> **ASSIGNMENT**
Copy exactly, please, each line of the data below until the line that contains "Click the -2499" has been copied, beginning at the top.

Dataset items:

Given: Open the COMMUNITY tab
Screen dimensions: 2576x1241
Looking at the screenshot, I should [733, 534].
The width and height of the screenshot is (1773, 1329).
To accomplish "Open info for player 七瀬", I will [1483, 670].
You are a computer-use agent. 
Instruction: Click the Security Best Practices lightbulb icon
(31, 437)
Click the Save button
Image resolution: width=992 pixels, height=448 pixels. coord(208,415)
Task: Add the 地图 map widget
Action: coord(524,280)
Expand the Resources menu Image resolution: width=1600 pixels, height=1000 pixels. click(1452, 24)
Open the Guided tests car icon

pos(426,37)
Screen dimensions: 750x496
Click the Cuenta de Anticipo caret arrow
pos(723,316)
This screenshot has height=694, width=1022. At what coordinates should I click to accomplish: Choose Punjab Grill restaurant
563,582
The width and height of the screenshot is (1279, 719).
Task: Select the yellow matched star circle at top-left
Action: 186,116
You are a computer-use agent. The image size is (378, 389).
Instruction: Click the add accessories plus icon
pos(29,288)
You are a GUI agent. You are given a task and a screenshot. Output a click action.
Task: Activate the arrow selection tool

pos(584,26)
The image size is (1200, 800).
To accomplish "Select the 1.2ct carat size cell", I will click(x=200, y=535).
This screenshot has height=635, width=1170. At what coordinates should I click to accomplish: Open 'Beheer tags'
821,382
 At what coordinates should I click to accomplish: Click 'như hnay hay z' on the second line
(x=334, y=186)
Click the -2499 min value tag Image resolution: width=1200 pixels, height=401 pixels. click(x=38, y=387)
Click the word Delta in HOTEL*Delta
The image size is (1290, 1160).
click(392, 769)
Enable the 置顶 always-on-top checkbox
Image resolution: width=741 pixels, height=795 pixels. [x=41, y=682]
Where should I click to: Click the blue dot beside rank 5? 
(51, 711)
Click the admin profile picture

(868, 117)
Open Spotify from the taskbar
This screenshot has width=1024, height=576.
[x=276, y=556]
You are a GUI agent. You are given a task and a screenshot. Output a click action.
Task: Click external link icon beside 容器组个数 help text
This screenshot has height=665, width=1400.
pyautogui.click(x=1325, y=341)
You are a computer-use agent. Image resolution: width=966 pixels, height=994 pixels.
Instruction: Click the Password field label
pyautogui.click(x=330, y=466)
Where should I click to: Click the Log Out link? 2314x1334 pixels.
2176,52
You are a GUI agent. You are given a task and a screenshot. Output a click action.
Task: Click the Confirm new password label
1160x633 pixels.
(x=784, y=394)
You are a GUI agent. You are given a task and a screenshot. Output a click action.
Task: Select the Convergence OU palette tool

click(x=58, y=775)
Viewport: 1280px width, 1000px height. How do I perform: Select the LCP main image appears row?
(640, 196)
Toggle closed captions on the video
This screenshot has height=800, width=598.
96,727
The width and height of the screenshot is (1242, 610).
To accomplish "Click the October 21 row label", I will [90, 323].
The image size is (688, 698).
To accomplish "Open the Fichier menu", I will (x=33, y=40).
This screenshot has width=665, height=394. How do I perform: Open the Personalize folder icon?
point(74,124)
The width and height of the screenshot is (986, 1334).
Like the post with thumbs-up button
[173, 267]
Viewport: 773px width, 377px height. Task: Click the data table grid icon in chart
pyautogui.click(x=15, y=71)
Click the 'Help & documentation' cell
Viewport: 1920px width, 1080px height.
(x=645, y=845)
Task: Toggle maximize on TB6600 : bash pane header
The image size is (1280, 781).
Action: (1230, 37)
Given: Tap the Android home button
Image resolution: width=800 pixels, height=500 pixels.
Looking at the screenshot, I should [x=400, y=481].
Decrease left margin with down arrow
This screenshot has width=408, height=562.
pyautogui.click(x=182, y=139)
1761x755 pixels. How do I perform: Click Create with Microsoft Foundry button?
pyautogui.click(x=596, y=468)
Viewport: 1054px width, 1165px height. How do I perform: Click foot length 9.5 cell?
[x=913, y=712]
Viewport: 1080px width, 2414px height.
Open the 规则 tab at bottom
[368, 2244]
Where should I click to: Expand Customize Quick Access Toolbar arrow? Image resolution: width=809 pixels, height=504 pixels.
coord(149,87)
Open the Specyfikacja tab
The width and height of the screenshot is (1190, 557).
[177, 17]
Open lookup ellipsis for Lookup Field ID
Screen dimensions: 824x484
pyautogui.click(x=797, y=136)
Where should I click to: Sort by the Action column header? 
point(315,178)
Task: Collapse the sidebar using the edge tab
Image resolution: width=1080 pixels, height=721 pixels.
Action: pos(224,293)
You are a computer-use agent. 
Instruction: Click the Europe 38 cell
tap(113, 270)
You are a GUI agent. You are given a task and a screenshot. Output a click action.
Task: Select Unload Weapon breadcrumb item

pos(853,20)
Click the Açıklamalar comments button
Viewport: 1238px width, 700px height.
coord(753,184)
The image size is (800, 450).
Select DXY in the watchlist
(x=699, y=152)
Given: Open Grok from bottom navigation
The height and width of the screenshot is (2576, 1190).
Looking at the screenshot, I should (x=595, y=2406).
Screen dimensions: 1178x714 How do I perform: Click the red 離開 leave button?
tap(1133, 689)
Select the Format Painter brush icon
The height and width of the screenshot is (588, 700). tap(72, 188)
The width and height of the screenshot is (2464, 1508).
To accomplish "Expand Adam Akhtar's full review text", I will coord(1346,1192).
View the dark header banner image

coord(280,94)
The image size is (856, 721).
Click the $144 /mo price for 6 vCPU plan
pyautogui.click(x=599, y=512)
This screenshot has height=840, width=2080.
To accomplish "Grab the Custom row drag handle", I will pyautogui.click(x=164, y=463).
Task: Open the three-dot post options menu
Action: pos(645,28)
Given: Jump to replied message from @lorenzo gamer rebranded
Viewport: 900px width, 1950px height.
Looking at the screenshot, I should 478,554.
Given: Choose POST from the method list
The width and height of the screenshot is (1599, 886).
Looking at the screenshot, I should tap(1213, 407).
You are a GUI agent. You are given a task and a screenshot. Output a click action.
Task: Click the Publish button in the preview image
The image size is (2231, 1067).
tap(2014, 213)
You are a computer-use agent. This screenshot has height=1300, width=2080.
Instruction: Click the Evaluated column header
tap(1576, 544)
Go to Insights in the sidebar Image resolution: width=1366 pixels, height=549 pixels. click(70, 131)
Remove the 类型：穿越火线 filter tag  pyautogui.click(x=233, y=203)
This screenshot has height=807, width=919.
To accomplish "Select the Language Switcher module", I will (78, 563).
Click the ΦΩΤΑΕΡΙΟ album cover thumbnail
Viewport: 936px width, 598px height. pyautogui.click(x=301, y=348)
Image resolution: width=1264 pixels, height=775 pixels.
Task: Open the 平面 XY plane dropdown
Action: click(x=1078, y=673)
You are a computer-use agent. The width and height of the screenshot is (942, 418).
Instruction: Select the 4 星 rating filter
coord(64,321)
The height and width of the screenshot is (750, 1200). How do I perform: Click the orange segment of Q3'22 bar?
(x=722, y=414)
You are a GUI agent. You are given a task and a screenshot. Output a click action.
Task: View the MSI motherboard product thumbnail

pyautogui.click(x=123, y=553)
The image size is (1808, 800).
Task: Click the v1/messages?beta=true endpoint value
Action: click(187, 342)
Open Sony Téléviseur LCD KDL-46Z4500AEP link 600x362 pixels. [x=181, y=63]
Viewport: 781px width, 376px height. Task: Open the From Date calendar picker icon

> **YOUR SOLUTION**
Given: Open the COMMUNITY tab
Screen dimensions: 2576x1241
Looking at the screenshot, I should [733, 534].
The width and height of the screenshot is (1773, 1329).
To accomplish "Open info for player 七瀬", I will [1483, 670].
You are a computer-use agent. 
Instruction: Click the Security Best Practices lightbulb icon
(31, 437)
Click the Save button
Image resolution: width=992 pixels, height=448 pixels. coord(208,415)
Task: Add the 地图 map widget
Action: coord(524,280)
Expand the Resources menu Image resolution: width=1600 pixels, height=1000 pixels. click(1452, 24)
Open the Guided tests car icon

pos(426,37)
Screen dimensions: 750x496
Click the Cuenta de Anticipo caret arrow
pos(723,316)
This screenshot has height=694, width=1022. At what coordinates should I click to accomplish: Choose Punjab Grill restaurant
563,582
The width and height of the screenshot is (1279, 719).
Task: Select the yellow matched star circle at top-left
Action: 186,116
You are a computer-use agent. The image size is (378, 389).
Instruction: Click the add accessories plus icon
pos(29,288)
You are a GUI agent. You are given a task and a screenshot. Output a click action.
Task: Activate the arrow selection tool

pos(584,26)
The image size is (1200, 800).
To accomplish "Select the 1.2ct carat size cell", I will click(x=200, y=535).
This screenshot has height=635, width=1170. At what coordinates should I click to accomplish: Open 'Beheer tags'
821,382
 At what coordinates should I click to accomplish: Click 'như hnay hay z' on the second line
(x=334, y=186)
Click the -2499 min value tag Image resolution: width=1200 pixels, height=401 pixels. click(x=38, y=387)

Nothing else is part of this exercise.